Queering Motherhood with Talia Molé
Anthropology and Social Change Alumna Shares Work That Matters
We are at a moment in time when we have the ability to reimagine our narratives.” - Talia Molé, Ph.D., MFT, Anthropology and Social Change Alumna
In this installation of our Work That Matters series, writer, artist, and educator, Talia Molé reflects on having the courage to find her voice as an activist-scholar and sharing her co-research on queering motherhood and queering ideas of the mother and models of matriarchy.
Her research showcases the experiences and creations of the LGBTQ community with whom she abstracts the idea of motherhood through an autoethnography and co-creating with other queer mothers in Miami, Florida as well as making deeper inquiries in the model of matriarchy of the House Ballroom mother and children in New York, New York.
About the House | Ballroom Community and Research in NYC, NY
In her dissertation, Molé explores the dynamics of caregiving within the House Ballroom community; where Black and Latinx LGBTQ came together to create “houses” or chosen families in 1970s Harlem as a means of survival and subsequently began a thriving subculture of “Ballroom” as a “dance performance circuit.”
Different houses organized balls that included mix performances, voguing, lip-syncing, modeling and a “walk” for prizes. Molé focuses on the dynamic between the House Mother who offered a variety of social supports including: love attention, security, emotional guidance, counsel, food, and sex and health education to her children.
“Each component that forms this community informs it as a movement that is in full service of decolonization, radical acts of care/nurture/love/family, and in celebration of what many in the community call Black Joy—the radical happiness of Black and Brown queer bodies as they live out their experiences.” - Talia Molé
LGBTQ Community in Miami, FL
Molé facilitated a group of LGBTQ co-researchers that gathered together over the span of a year and explored expressions of mother/motherhood/mothering utilizing methodologies such as Augusto Boal’s Theatre of the Oppressed, Dixit cards, and Tarot. Language co-created from these practices were then woven into an auto ethnographic poem “A Poetics of Motherhood: Weaving Definitions.” An excerpt of the poem is displayed in the video “honor women who birth eternal transformation.”
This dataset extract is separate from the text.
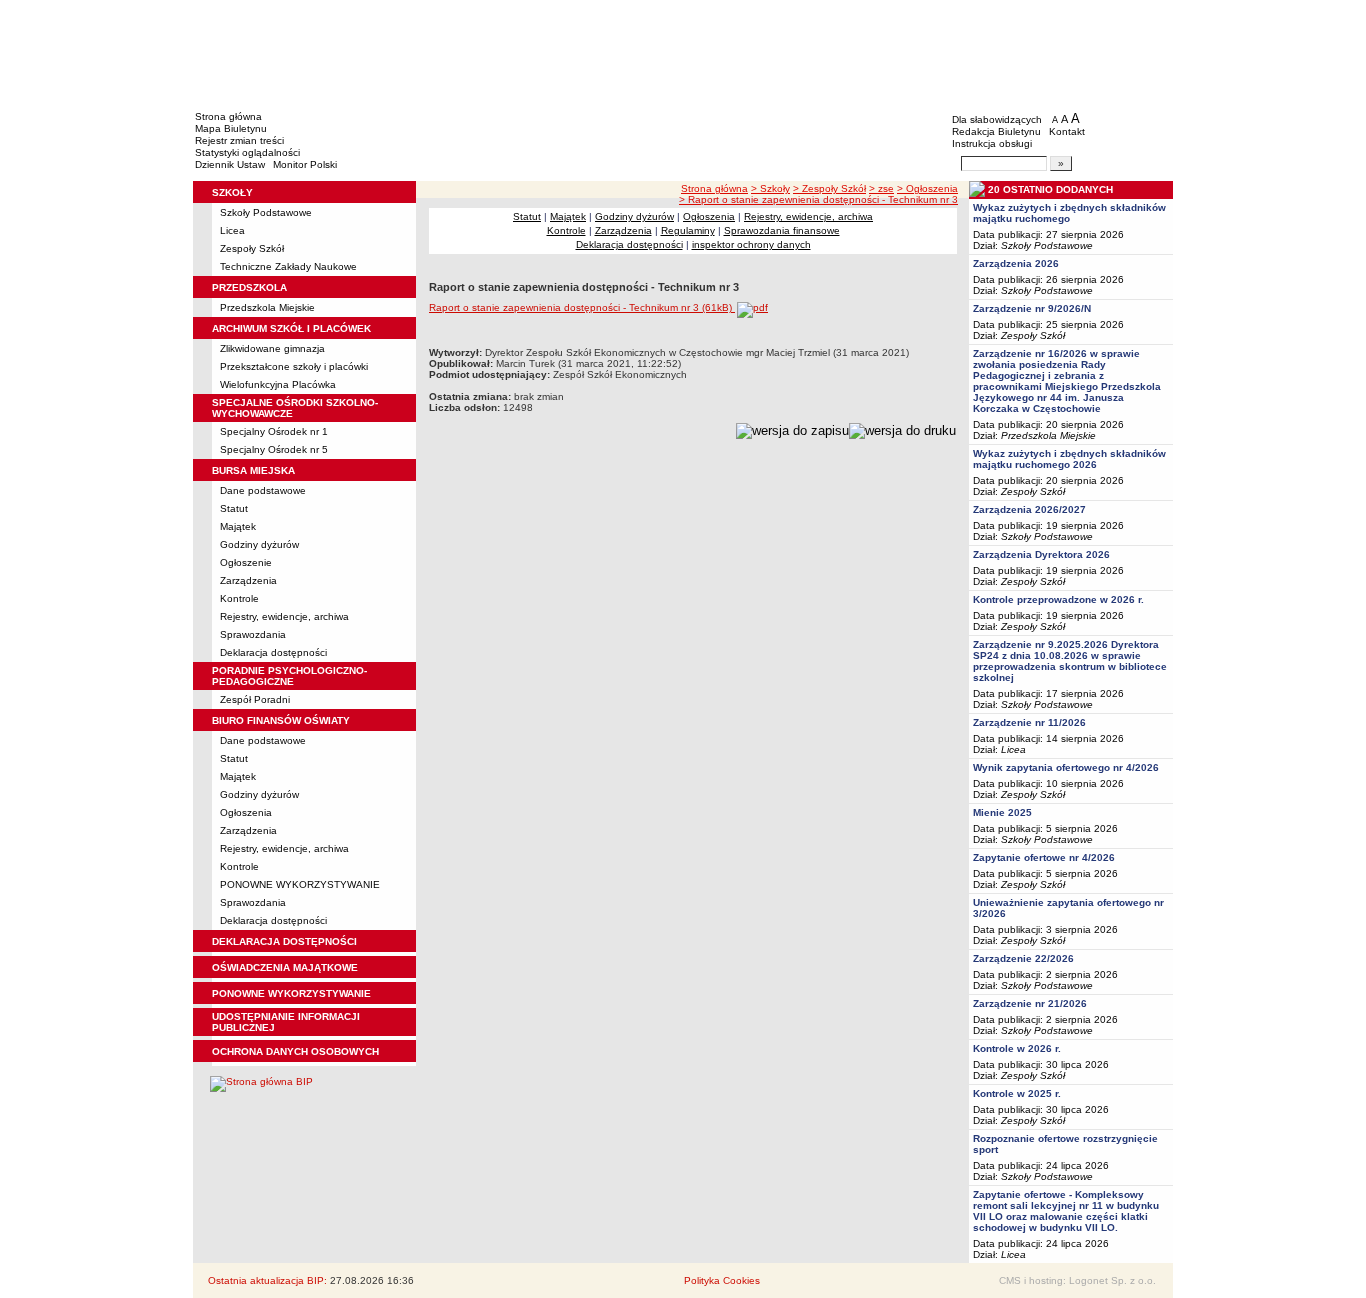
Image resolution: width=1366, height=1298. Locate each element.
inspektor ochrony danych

Read her full dissertation here: Motherhood Phoenixing: Radical Conversations with the LGBTQ Community in Miami, FL and House|Ballroom Community in NYC, NY around Mother/Motherhood/Mothering as Social Practice - ProQuest
About Anthropology and Social Change at CIIS
The Anthropology and Social Change degrees at CIIS emphasize activism and social justice through scholarship. Our students don’t study people from afar, they participate in co-research with change makers who are creating the world they want to see.
Our small learning community is a convivial space where we collectively consider social movement histories and create a shared understanding of how to influence the movements we are part of.
Our Anthropology and Social Change program is particularly interested in activist research of real or concrete utopias, possible alternatives to the capitalist-colonial world we live in. Both as scholars and activists, we are interested less in the "ruthless criticism of all that exists" and more in "prefigurative" theory that embodies the kind of scholarship we advocate.
Our department emphasizes co-research and direct action, as essential to collaborative knowledge production. Activist research, our distinct approach to investigation, combines research in militant ethnography, drift, mapping, co-research, workers inquiry, and radical oral history with collaborative and engaged participant observation. Going back to the critical concepts we bring from the field, and returning those concepts back to the people we do research with, in a manner of gift, is what makes us both activists and anthropologists.